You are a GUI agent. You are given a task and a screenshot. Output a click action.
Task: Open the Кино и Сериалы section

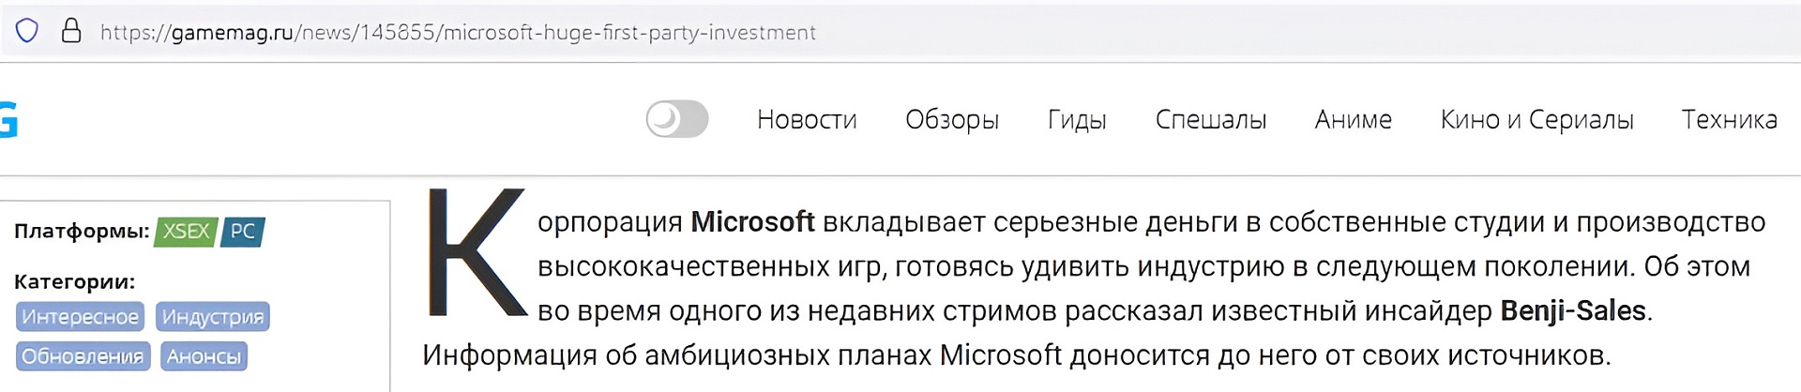coord(1536,120)
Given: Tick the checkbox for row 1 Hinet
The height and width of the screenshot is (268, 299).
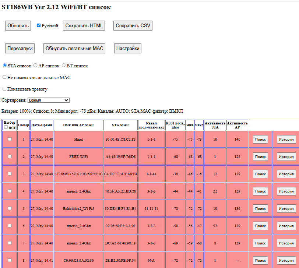Looking at the screenshot, I should point(10,139).
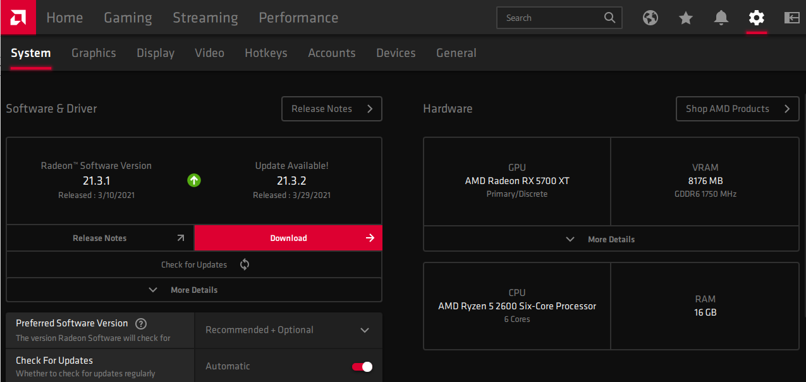The width and height of the screenshot is (806, 382).
Task: Open the notifications bell icon
Action: pos(721,18)
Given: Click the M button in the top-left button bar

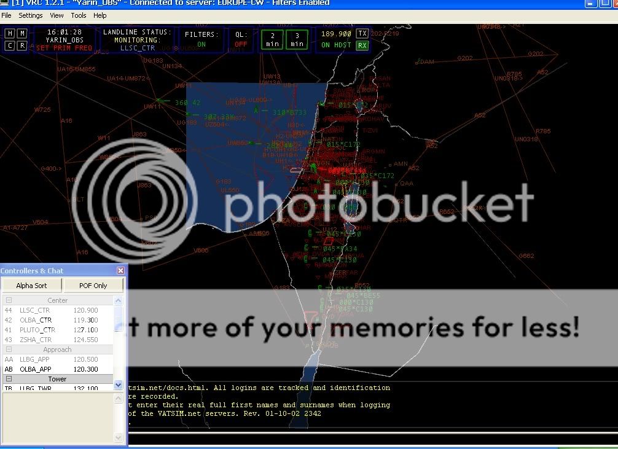Looking at the screenshot, I should (x=22, y=33).
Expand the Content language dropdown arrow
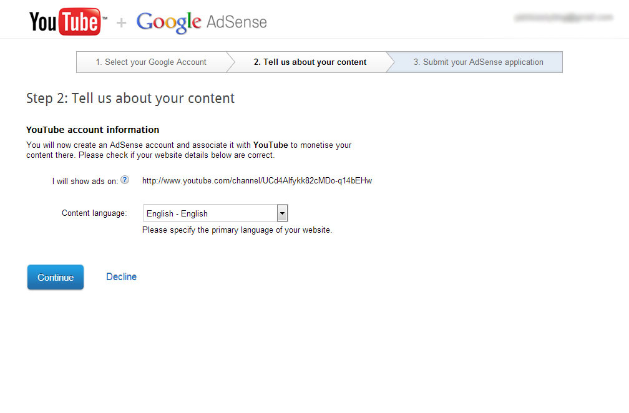 (282, 213)
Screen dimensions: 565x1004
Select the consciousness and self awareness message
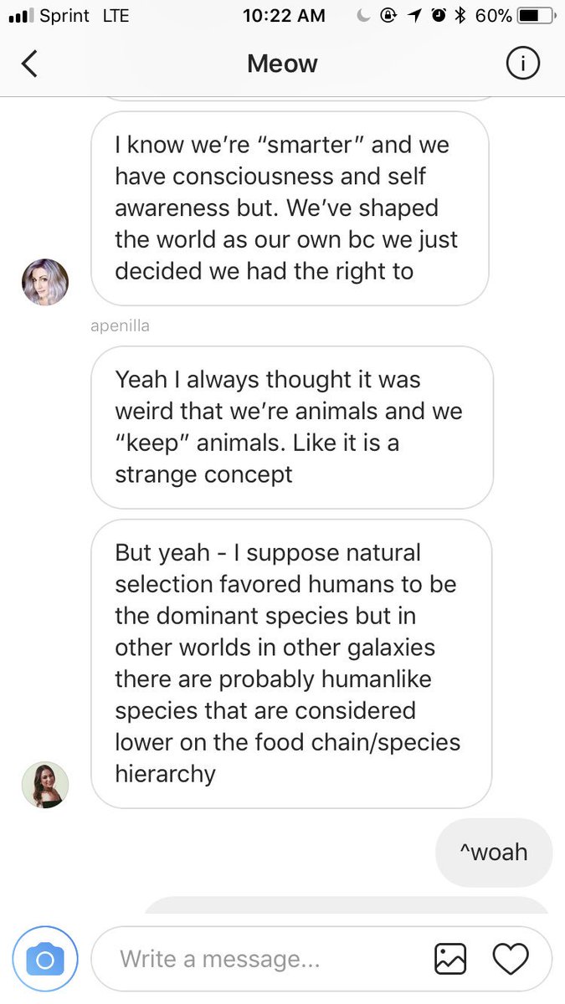pyautogui.click(x=290, y=208)
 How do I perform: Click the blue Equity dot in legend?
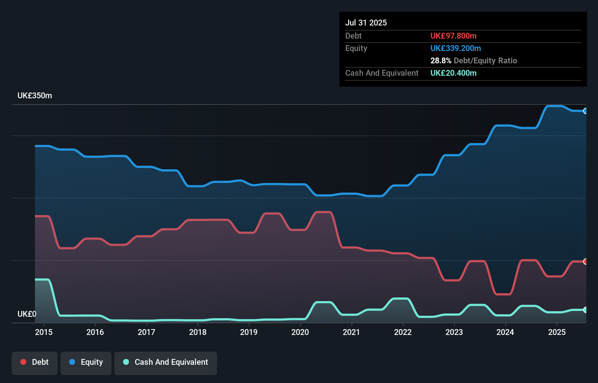pos(72,362)
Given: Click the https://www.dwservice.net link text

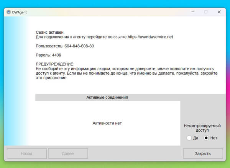Looking at the screenshot, I should pyautogui.click(x=150, y=37).
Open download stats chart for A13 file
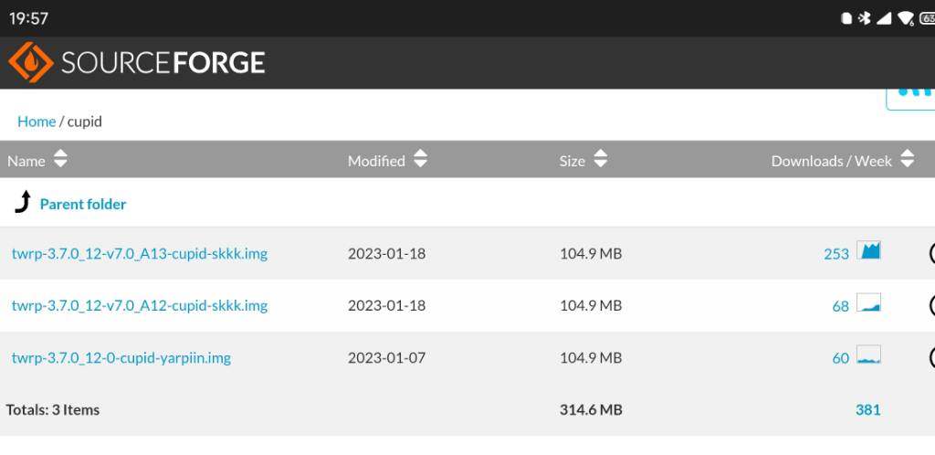 (869, 249)
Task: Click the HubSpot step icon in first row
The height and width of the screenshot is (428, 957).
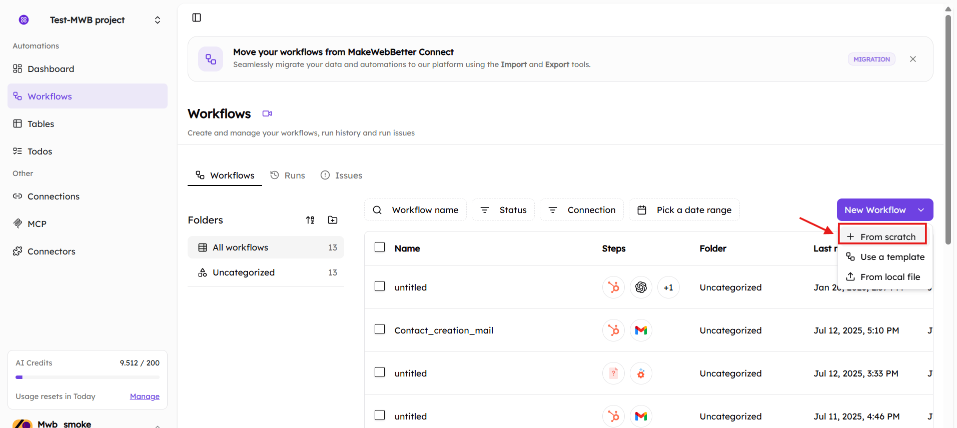Action: coord(613,288)
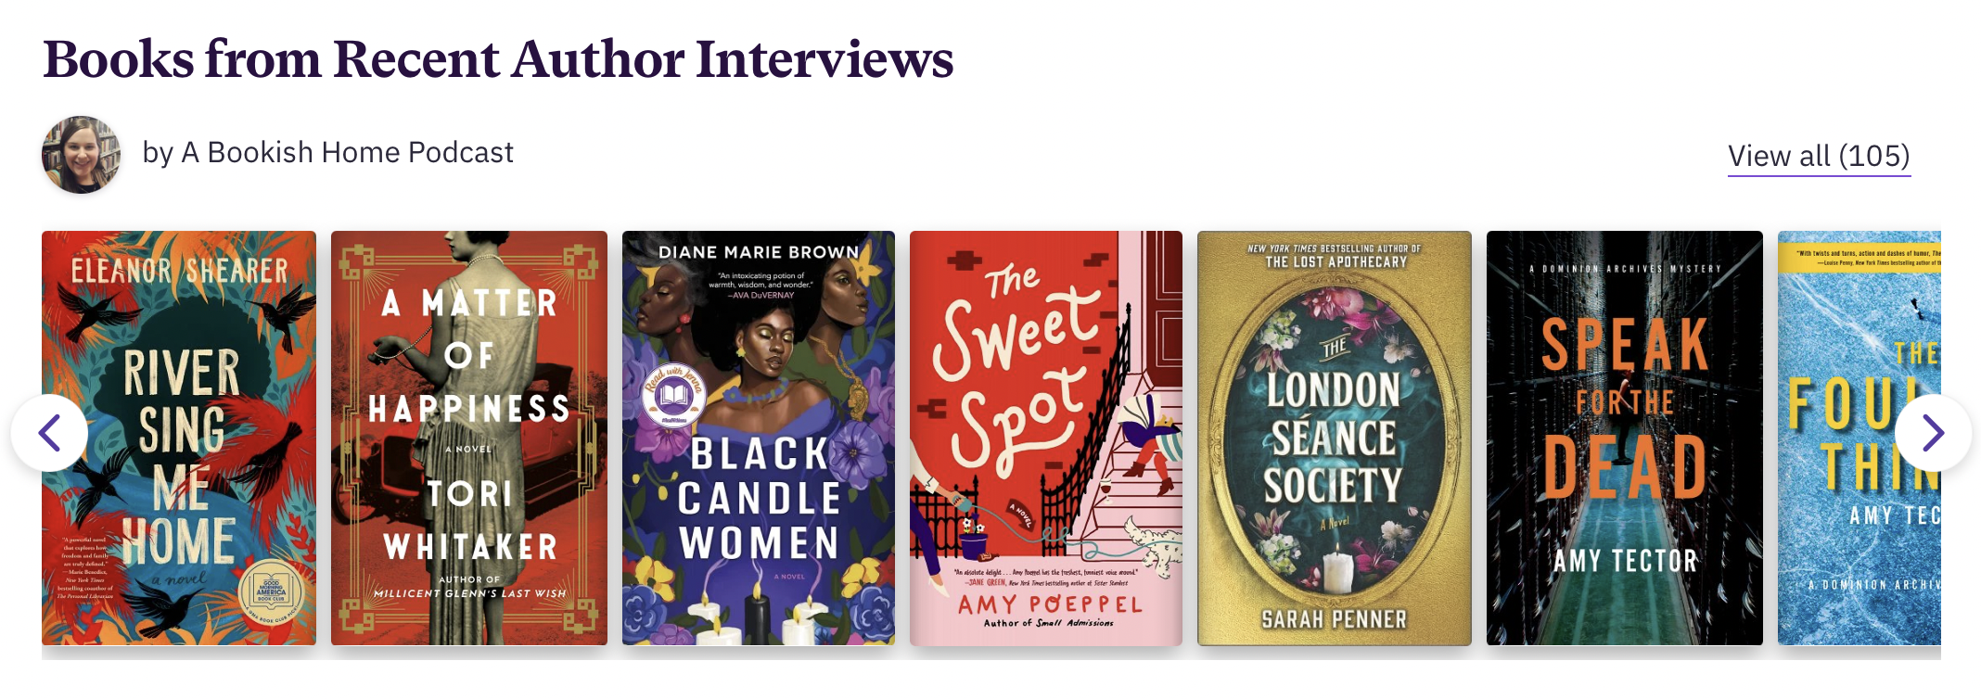Click the Amy Poeppel author name

click(1049, 604)
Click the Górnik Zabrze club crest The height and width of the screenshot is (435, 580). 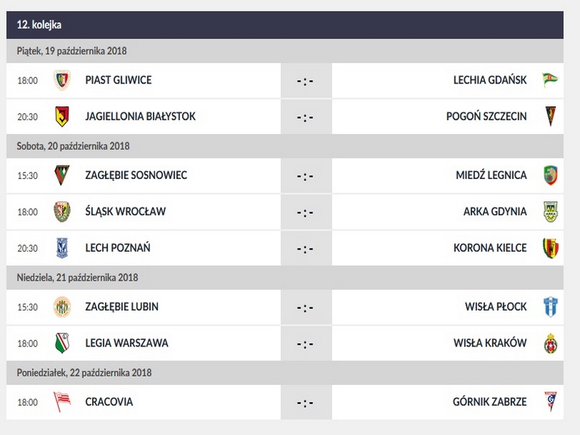[x=550, y=402]
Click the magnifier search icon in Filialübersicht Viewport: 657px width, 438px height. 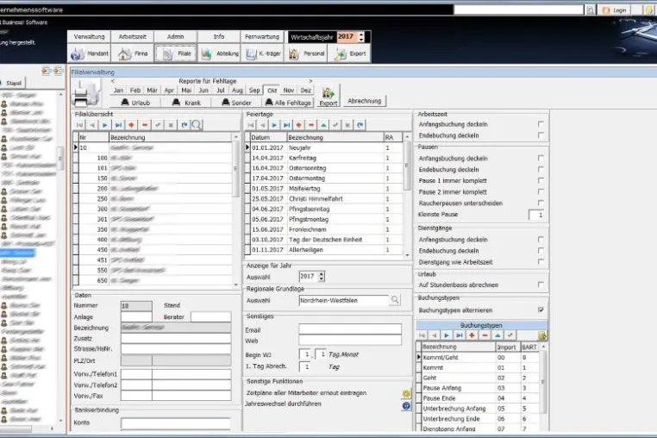196,125
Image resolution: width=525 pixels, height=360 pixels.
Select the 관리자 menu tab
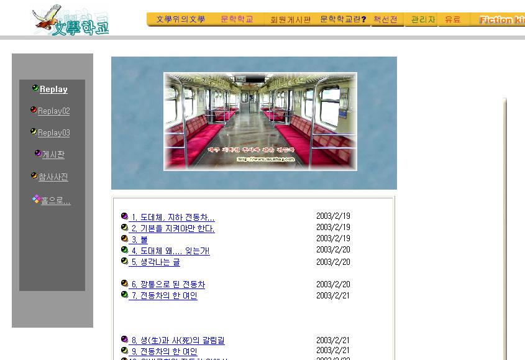[x=422, y=19]
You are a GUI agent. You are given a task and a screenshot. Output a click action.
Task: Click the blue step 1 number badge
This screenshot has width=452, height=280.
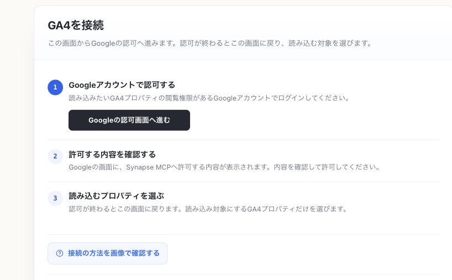(55, 87)
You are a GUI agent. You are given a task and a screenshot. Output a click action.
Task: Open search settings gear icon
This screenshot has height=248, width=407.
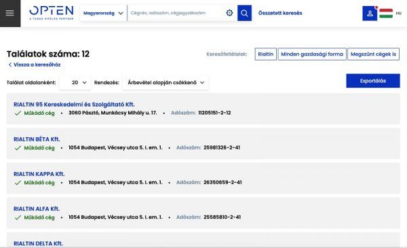point(229,13)
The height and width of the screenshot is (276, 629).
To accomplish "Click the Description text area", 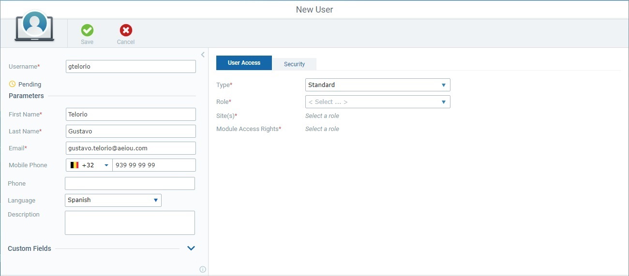I will 130,223.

══════

*About this exercise*
Show every line of the listing containing the string "step" by copying it.

*Result below*
Task: Click the HubSpot step icon in first row
Task: Click the blue step 1 number badge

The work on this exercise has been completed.